Given records>
>>

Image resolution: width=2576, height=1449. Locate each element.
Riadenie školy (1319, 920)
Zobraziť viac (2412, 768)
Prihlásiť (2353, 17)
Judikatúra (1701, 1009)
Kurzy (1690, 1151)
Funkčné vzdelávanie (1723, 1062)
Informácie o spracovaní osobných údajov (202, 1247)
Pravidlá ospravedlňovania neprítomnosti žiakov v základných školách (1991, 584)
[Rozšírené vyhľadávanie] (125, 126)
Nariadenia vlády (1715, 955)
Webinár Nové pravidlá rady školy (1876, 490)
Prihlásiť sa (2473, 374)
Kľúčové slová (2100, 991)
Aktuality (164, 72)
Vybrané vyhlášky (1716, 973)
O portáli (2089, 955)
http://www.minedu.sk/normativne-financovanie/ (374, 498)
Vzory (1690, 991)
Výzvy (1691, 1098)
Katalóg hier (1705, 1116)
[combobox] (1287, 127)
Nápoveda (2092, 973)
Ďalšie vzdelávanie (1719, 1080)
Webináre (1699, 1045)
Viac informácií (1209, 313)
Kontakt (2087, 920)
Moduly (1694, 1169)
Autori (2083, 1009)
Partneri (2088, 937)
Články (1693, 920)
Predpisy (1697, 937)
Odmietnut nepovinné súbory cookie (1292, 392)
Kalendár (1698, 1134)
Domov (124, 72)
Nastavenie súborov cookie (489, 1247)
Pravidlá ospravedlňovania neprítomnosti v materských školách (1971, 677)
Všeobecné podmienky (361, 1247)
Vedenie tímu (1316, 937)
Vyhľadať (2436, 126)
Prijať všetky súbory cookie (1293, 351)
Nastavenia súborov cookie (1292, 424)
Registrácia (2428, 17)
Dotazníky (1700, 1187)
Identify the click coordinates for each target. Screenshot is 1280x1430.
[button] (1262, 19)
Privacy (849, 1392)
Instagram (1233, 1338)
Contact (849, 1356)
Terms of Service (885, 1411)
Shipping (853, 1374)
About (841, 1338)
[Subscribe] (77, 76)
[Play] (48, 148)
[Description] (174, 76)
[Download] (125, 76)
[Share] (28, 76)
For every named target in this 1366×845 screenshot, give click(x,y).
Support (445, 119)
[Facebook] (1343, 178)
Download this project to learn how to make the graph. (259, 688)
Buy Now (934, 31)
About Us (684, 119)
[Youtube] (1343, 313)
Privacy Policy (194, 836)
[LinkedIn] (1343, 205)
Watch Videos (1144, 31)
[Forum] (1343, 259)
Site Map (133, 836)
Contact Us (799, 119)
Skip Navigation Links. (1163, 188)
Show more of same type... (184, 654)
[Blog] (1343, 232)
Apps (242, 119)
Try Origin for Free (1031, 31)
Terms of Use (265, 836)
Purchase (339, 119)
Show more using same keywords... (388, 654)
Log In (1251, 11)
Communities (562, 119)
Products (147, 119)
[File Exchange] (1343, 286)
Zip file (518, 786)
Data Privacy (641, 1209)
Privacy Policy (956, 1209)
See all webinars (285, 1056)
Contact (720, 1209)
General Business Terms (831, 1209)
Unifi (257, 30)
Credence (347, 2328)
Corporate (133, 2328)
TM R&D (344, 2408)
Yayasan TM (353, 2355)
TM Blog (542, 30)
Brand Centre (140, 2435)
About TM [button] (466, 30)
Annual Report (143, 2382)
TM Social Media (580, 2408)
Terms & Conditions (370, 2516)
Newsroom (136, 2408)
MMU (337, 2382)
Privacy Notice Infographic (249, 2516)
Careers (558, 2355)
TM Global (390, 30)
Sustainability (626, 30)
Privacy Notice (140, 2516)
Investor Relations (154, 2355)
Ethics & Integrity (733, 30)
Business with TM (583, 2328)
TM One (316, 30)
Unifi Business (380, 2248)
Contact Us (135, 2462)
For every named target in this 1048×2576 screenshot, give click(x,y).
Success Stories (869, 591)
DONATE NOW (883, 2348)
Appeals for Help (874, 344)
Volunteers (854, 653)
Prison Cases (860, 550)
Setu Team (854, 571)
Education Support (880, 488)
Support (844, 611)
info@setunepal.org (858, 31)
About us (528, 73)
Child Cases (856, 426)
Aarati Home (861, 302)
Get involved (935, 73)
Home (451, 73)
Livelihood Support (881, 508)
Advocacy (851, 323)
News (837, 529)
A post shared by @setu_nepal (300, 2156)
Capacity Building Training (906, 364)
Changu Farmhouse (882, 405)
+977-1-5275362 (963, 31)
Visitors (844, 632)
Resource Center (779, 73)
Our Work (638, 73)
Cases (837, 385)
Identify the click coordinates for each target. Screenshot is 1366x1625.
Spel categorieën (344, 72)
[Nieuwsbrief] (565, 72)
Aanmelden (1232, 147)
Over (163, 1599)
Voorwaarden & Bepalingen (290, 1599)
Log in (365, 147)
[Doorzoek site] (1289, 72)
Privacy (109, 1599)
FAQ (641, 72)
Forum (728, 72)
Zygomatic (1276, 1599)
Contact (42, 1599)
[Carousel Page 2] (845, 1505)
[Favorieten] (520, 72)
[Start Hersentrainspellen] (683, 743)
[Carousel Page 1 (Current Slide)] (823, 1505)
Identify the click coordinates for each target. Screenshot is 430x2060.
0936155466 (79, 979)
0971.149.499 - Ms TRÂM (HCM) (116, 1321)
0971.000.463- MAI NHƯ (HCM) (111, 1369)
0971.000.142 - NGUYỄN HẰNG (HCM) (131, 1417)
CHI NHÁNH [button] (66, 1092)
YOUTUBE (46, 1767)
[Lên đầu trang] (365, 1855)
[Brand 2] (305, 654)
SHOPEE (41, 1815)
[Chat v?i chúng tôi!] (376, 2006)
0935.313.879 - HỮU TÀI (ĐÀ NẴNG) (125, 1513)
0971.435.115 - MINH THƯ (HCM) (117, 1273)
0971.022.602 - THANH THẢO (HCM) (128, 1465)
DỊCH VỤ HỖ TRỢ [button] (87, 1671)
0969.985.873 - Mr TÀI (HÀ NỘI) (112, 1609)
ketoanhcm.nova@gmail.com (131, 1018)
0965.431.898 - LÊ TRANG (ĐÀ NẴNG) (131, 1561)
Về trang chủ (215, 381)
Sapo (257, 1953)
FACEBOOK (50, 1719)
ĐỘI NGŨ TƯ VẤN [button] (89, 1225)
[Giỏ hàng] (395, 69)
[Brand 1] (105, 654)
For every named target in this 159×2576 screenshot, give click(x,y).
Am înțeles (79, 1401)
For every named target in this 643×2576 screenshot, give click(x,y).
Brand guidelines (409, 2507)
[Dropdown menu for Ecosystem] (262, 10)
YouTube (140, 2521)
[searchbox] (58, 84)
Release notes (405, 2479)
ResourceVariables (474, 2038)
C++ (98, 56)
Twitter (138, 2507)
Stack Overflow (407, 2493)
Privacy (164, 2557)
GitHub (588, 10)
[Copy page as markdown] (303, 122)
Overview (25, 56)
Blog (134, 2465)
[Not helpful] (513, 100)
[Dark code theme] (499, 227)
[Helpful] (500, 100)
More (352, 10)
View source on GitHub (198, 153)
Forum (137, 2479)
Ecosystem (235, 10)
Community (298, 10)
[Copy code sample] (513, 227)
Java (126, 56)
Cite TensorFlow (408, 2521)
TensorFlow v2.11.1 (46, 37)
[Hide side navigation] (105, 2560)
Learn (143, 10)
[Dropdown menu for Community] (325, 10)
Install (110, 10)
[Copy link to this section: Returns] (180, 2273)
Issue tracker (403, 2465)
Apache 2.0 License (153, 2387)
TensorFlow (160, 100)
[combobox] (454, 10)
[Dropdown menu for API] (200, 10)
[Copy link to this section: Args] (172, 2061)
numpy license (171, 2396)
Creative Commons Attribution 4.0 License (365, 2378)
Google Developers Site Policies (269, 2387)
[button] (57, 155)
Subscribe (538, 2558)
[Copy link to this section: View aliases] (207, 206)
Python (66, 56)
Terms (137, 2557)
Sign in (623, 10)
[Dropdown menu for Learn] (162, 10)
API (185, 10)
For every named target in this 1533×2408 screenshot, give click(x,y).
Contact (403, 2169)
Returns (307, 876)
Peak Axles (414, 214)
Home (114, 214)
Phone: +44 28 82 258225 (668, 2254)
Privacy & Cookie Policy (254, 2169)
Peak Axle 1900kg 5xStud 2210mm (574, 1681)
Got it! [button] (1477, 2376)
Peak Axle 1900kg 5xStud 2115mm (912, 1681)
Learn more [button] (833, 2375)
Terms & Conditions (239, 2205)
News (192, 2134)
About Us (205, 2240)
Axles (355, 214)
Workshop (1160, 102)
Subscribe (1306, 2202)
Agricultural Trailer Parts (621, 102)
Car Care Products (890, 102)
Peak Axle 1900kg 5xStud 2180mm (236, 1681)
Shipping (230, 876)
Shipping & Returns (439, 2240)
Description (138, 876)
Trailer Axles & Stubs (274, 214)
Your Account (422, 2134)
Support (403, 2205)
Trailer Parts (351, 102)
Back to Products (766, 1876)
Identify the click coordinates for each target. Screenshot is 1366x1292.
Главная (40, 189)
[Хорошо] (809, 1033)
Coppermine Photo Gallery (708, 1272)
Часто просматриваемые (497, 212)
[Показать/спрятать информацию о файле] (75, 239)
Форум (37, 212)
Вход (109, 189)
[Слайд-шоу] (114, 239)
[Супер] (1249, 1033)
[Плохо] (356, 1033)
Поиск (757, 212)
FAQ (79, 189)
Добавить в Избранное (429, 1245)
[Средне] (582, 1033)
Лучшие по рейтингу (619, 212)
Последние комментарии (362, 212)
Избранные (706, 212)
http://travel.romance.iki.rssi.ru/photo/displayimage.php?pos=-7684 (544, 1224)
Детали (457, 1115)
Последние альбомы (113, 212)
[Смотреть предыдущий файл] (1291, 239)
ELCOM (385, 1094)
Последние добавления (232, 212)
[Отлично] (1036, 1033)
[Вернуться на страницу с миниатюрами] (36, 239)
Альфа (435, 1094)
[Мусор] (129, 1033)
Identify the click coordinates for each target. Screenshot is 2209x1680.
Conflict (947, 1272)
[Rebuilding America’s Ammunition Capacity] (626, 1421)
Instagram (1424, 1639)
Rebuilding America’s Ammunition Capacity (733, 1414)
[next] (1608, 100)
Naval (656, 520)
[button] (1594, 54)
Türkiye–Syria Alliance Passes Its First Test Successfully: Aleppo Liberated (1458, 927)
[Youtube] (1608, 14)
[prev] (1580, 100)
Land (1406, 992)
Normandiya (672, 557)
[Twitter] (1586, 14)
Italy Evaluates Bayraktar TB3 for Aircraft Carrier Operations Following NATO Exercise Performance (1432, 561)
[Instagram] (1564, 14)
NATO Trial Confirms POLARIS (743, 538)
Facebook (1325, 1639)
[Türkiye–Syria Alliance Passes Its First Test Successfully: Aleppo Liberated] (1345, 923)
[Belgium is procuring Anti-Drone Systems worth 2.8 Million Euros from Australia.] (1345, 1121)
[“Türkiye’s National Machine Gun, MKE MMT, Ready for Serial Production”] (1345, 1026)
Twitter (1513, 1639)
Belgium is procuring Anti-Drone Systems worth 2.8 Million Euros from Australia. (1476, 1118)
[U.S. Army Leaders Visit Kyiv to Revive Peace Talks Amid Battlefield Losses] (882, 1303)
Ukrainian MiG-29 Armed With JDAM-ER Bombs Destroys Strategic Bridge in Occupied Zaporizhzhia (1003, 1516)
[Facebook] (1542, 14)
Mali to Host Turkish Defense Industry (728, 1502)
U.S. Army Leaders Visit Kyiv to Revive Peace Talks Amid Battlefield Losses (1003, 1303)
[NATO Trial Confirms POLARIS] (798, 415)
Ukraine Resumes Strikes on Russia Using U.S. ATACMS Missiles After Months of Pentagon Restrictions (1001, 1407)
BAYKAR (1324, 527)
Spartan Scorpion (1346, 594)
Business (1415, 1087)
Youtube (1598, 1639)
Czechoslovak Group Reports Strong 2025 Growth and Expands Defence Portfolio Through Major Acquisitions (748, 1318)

<<

Instructions to follow>
From the listing above, pick out every line containing "Axles".

Solution>
Peak Axles (414, 214)
Axles (355, 214)
Trailer Axles & Stubs (274, 214)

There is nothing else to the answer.